They don't want to see articles turn into generic commodities the way movies, games, and music already are. The newspaper industry is barely alive as it is, and losing money and people every year... maybe they'll see another boost from the inevitable controversies of the new administration (again), as they did in 2016-2020, but short of that, it's kinda a dying industry with a lot of consolidation and reused/syndicated content.

If you don't want to pay, just go to APnews.com. It's where most smaller papers get their stories from anyway.


https://en.wikipedia.org/wiki/Blendle tries but existed the German market. The wikipedia article is a bit outdated. One was able to search articles and then pay per article. If I recall 40-75 Euro cent. Then you downloaded a PDF file. I guess the news publishers insist on subscriptions.

With unifying subscriptions you'd compete against Apple News Plus and Google Play Newsstand.
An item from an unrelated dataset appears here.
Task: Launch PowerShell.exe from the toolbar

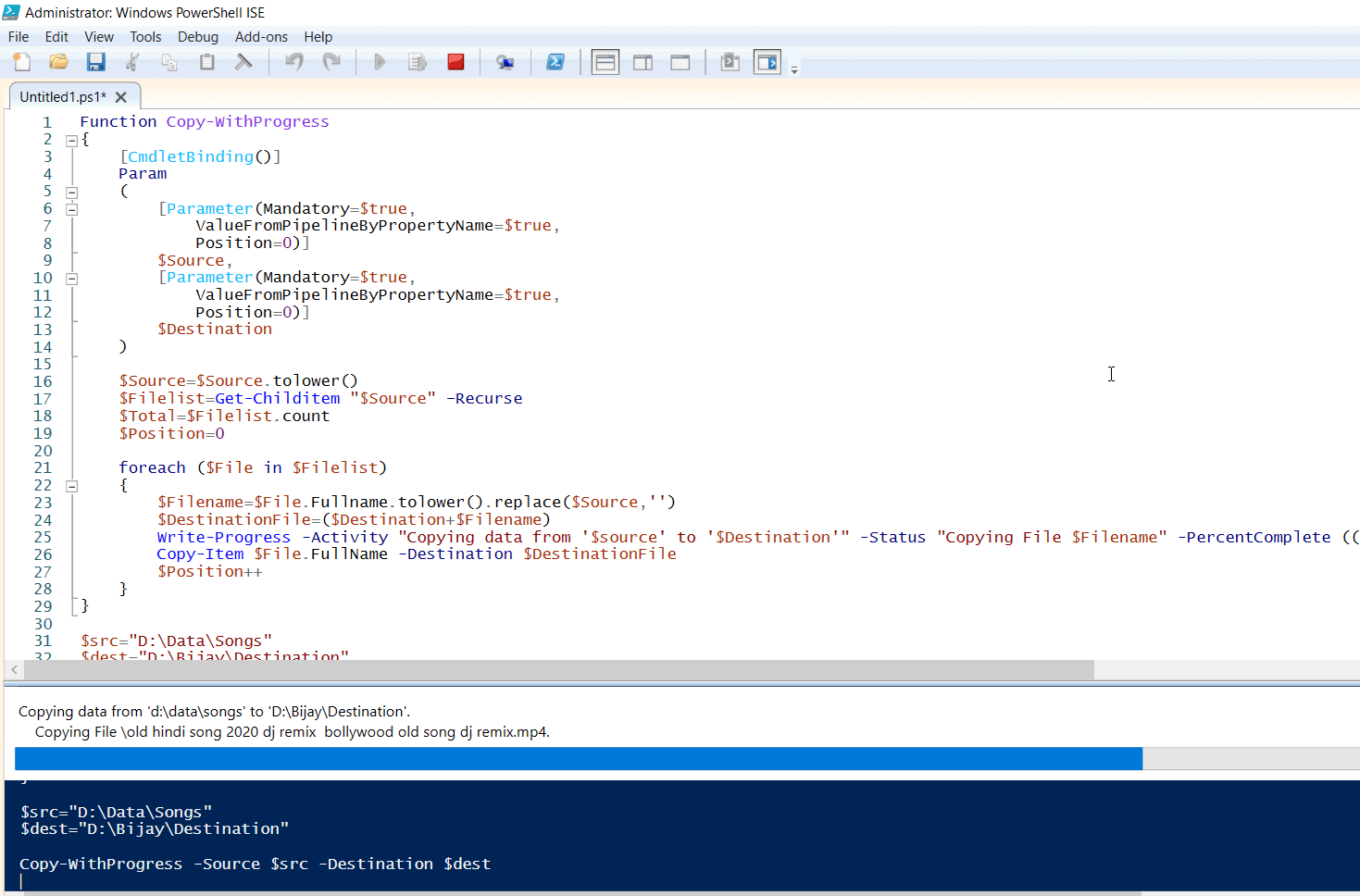Action: tap(555, 61)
Companies with big pockets.


> Currently, it seems paid newspapers are developing their own solutions, meaning I have to subscribe to each one individually to read the news.

You've answered your own question right there.

Follow the money:

Actual subscriber: $X per month

Paywall clearing house setup: $X÷Y per month (where Y is the division ratio of your payment to the clearing house vs. the clearing house's payment to the publisher) [1].
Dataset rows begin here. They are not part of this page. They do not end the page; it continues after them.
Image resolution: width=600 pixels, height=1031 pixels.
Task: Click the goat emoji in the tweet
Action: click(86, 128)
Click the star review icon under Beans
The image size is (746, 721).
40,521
With $X being greater than $X÷Y, the publisher has an incentive to "go their own way" because they believe they will receive more revenue per reader that way.
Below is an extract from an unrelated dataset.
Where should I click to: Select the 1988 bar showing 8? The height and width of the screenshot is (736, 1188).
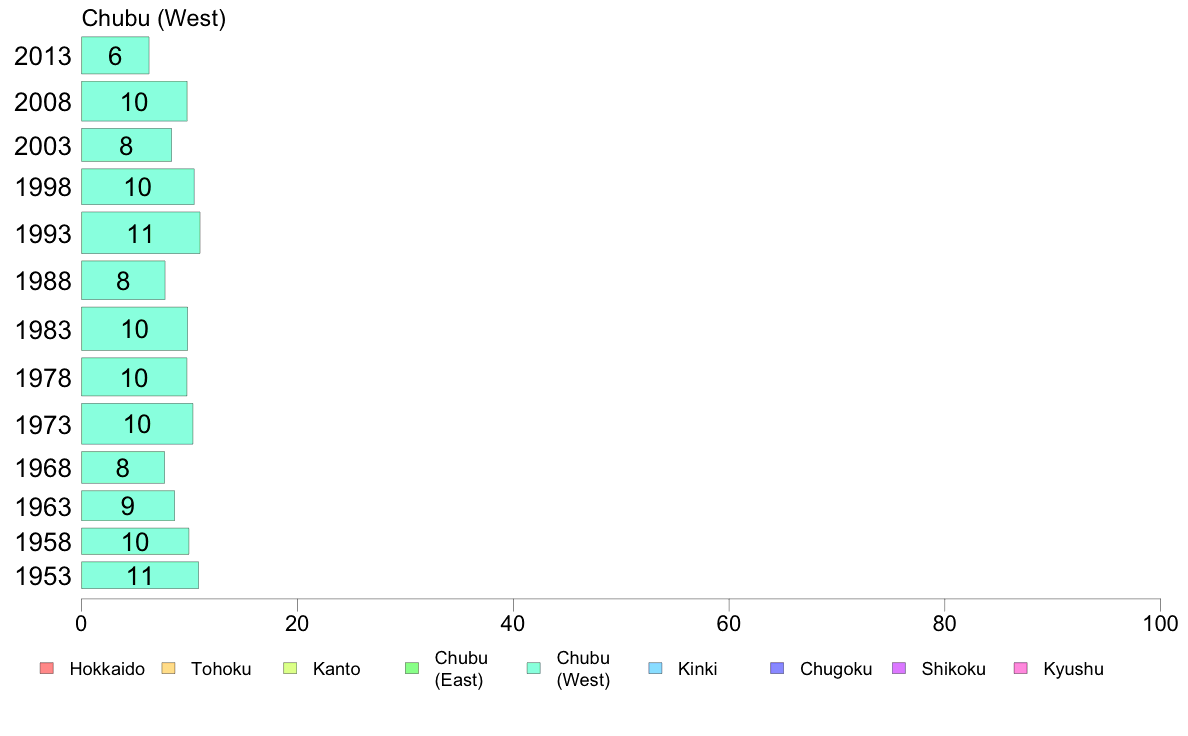coord(123,280)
[1] And the clearing house may even be worse, in that it may be some $X÷Z per read, where the Z divisor produces a value significantly smaller than $X per month.


That. And a little more.

A friend of mine has been doing business development around platforms for commenting and sharing with better incentive structure. In April we heard about this site

https://www.theverge.com/2024/4/19/24135011/twitter-alternat...

for the very first time (despite being people who are really interested in that sort of thing.) Then we knew it was going out of business so we both used it as much as we could while it lasted because, frankly, if our ideas were going to fly we'd need a platform with most of the features they had.

It was a refined and beautiful platform that looked and worked a lot like Bluesky and even though it attracted talk about current affairs it was not the right wing and left wing nuts you find on Ecchs or Mastodon respectively. (Maybe we didn't hear about it because they were careful in how they grew it) It was founded by Noam Bardin (founder of Waze) and backed by Andreessen Horowitz and Scott Galloway.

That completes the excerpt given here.